/GPU-Task-Manager

A simple GPU task manager that can automatically run user-defined tasks on available GPUs.

Primary LanguagePython

GPU Task Manager

A simple GPU task manager that can automatically run user-defined tasks on available GPUs.

Updates

  • [2021.11.20] A whole new design which includes background server and user-friendly client.

TODO

  • restore unfinised tasks when started
  • installable service
  • show server state

Dependencies

Usages

GPU-Task-Manager includes server and client. The server manages reading and running tasks. The client supports: display task state, submit new tasks, delete tasks and modify the priority of tasks.

Configuration

  • config.py
DELAY = 60
LOG_PATH = ""
  • It is recommended to configure alias in your .bashrc. Assuming that you have downloaded this repo in to root.
alias gpu-task-server='bash root/GPU-Task-Mananer/main.sh'
alias gpu-task-client='python root/GPU-Task-Manager/client.py'

Server

Suppose that alias has been configured , then you can start, stop, and restart server by:

gpu-task-serer [start|stop|restart]

You can also check thet running state of server by

gpu-task-server show

In case that the server is unexpectedly down, you can periodically start server by crontab. Note that if server is running, the start command does nothing but print messages of the running server.

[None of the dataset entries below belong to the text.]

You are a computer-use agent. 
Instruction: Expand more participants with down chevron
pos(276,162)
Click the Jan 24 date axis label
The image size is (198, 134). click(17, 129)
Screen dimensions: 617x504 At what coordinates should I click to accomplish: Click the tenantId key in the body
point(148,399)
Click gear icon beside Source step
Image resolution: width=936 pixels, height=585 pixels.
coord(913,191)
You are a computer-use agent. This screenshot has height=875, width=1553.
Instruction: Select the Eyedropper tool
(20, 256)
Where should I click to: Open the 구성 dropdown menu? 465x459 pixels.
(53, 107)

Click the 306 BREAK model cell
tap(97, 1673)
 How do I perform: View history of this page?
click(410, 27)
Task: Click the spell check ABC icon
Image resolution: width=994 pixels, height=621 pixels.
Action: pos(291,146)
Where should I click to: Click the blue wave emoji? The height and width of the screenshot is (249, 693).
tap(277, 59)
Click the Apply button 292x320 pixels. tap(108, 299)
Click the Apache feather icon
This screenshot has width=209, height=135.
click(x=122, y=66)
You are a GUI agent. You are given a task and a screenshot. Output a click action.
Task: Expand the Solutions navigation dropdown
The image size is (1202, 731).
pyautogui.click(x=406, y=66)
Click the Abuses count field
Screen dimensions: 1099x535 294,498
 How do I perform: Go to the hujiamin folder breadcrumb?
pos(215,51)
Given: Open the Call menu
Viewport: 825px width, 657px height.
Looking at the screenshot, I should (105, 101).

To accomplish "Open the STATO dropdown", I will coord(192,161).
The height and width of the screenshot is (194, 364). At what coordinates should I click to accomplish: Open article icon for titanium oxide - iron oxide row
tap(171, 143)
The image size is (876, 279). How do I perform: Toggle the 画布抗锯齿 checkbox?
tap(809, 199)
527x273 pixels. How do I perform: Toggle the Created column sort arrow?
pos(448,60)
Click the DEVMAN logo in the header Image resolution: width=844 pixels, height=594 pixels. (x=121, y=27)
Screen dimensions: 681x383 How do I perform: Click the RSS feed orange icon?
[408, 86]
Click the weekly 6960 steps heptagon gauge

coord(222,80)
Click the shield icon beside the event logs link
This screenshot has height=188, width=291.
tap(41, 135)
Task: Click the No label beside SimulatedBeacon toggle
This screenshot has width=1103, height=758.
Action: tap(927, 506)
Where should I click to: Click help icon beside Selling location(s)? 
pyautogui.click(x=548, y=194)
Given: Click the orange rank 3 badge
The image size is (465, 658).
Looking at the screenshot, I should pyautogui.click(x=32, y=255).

0 * * * * bash /path/to/GPU-Task-Manager/main.sh start

Also, you should source the python virtual env in main.sh if you are using conda.

source ~/miniconda3/etc/profile.d/conda.sh
conda activate XXX

Client

  • show task state
gpu-task-client
  • show first n tasks
gpu-task-client -m n
  • show task state every 3 seconds
gpu-task-client -l 3
gpu-task-client --loop 3
  • show task by state
gpu-task-client -s running
  • submit task from command line
    • -c --command: task command
    • -n --num-gpus: number of gpus required, default 1
    • -e --exclude-gpus: exclude gpus
gpu-task-client -c bash train.sh
gpu-task-client -c bash train.sh -n 1
gpu-task-client -c bash train.sh -n 4
gpu-task-client --command bash train.sh --num-gpus 4
gpu-task-client --command bash train.sh --num-gpus 4 -e 0 1 2 3
  • submit task from file
    • --file-path: task file path
    • -e --exclude-gpus: exclude gpus for all tasks in task file
    • task file definition (default num_gpus=1)
    command(;num_gpus)
    echo Hi;
    echo Hi;4
    ...
    
  • delete task
    • -d --delete: delete task by task id
gpu-task-client -d 1
  • update task priority
    • -p --update-priority: set new task priority by task id
gpu-task-client -p 1 10

It will set the priority of task with ID 1 to 10. This feature is useful when you need to change the execution order of task. Note that smaller value (>0) means higher priority.